И вот я покинул Молли, выехав из Ивового Леса в одиночку, и тихонько присоединился к процессии знатных жителей Шести Герцогств, направлявшейся на север, в горы, для участия в погребальной церемонии. Для меня было необычайно странным заново переживать путешествие, которое я впервые совершил, когда мне еще не исполнилось двадцати. В тот раз я отправился в Горное Королевство, чтобы добиться руки Кетриккен для будущего короля Верити. В мое второе путешествие в горы я часто избегал дорог и шел через поля и леса вместе со своим волком.
Я знал, что Бакк изменился.
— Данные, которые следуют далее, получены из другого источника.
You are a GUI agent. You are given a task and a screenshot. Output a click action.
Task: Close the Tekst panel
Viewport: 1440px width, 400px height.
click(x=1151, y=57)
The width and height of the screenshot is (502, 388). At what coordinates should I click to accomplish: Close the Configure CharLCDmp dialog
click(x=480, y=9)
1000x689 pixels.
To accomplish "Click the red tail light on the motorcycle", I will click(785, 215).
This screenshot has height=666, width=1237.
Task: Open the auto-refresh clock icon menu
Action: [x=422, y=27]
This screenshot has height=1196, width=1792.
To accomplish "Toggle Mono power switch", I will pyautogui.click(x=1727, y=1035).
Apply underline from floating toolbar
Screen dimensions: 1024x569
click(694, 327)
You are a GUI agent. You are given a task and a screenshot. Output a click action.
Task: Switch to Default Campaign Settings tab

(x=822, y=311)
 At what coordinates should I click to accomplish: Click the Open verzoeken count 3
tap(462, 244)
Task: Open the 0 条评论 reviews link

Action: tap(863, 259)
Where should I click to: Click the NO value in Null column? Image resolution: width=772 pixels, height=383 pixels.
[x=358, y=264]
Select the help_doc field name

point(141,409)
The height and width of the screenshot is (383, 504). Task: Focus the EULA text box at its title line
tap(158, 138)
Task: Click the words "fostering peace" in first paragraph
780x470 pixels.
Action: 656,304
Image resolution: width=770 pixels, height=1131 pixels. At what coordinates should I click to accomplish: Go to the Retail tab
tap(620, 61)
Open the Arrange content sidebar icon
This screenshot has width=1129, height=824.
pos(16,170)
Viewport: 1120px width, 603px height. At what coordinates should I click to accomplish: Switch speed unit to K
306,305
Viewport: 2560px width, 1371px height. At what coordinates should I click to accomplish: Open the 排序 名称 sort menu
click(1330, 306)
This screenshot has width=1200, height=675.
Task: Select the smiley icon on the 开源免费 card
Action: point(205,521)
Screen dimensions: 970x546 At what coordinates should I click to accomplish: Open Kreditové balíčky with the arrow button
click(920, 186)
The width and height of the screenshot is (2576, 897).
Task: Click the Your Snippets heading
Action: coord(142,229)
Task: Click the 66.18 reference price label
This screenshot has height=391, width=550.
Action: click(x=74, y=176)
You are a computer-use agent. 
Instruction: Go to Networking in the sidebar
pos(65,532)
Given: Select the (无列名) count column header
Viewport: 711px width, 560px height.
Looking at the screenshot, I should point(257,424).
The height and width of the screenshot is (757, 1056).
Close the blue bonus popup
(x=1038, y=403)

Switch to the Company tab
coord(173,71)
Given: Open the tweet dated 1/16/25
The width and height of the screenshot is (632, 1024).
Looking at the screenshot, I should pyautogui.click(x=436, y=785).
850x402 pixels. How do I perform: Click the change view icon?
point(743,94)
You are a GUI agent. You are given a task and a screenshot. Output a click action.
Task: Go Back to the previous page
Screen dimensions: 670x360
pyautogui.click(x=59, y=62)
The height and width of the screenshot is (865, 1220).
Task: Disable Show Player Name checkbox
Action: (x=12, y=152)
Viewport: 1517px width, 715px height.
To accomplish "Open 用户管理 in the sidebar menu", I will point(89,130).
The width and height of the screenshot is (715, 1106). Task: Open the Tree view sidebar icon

Теперь я видел, что перемены произошли во всех Шести Герцогствах. Дороги были шире, чем я помнил, и земли выглядели более обжитыми. Поля злаков колосились там, где некогда простирались открытые пастбища. Вдоль дороги теснились городки, и иной раз не успевал закончиться один, как начинался другой. На пути попадалось больше трактиров и городов, хотя в этот раз нас было так много, что порой не хватало места, чтобы разместить всех на ночлег. Дикие земли укротили, взяли под плуг и отгородили выгоны. Я гадал, где же теперь охотятся волки.
Как один из охранников Кетриккен, одетый в ее цвета – белый и пурпурный, – я ехал неподалеку от королевской свиты. Кетриккен никогда не была сторонницей формальностей, так что ее просьбу о том, чтобы я ехал возле ее стремени, все придворные приняли спокойно. Мы тихонько переговаривались под звяканье сбруи и стук копыт других путешественников и ощущали странное уединение. Я рассказывал ей истории о своем первом путешествии в горы. Она говорила о своем детстве и об Эйоде – не как о короле, а как о любящем отце. Я ничего не рассказал Кетриккен о недуге Молли. Ей хватало печали из-за смерти отца.
Мое положение охранника Кетриккен означало, что я останавливался на ночлег в тех же гостиницах, где размещали ее. Часто это значило, что там была и Неттл, и иногда нам удавалось разыскать тихое местечко и время для разговора. Было хорошо видеться с ней, и было облегчением откровенно с ней обсудить то, какой стойкой оказалась иллюзия, овладевшая ее матерью. Когда к нам присоединялся Стеди, мы были уже не так прямолинейны, но сдержанность была выбором Неттл. Возможно, она считала младшего брата слишком молодым для таких известий или думала, что ему ни к чему знать о женских делах. Баррич выбрал сыну хорошее имя[1]. Из всех его мальчиков Стеди больше других унаследовал черты Баррича и его крепкое телосложение, а также его манеру двигаться и непоколебимую веру в такие ценности, как честь и долг. Когда он был с нами, за столом как будто сидел его отец. Я заметил, как непринужденно Неттл полагается на силу своего брата, и не только в магическом смысле. Я был рад, что он так часто оказывался с ней рядом, и все-таки мне было тоскливо. Мне бы хотелось, чтобы он был моим сыном, пусть даже я радовался тому, что его отец продолжал жить в нем. Думаю, Стеди догадывался о моих чувствах. Он был со мной почтителен, но все же случались мгновения, когда его черные глаза смотрели прямо в мои, как будто он мог видеть мою душу. И в такие минуты я испытывал острую тоску о Барриче.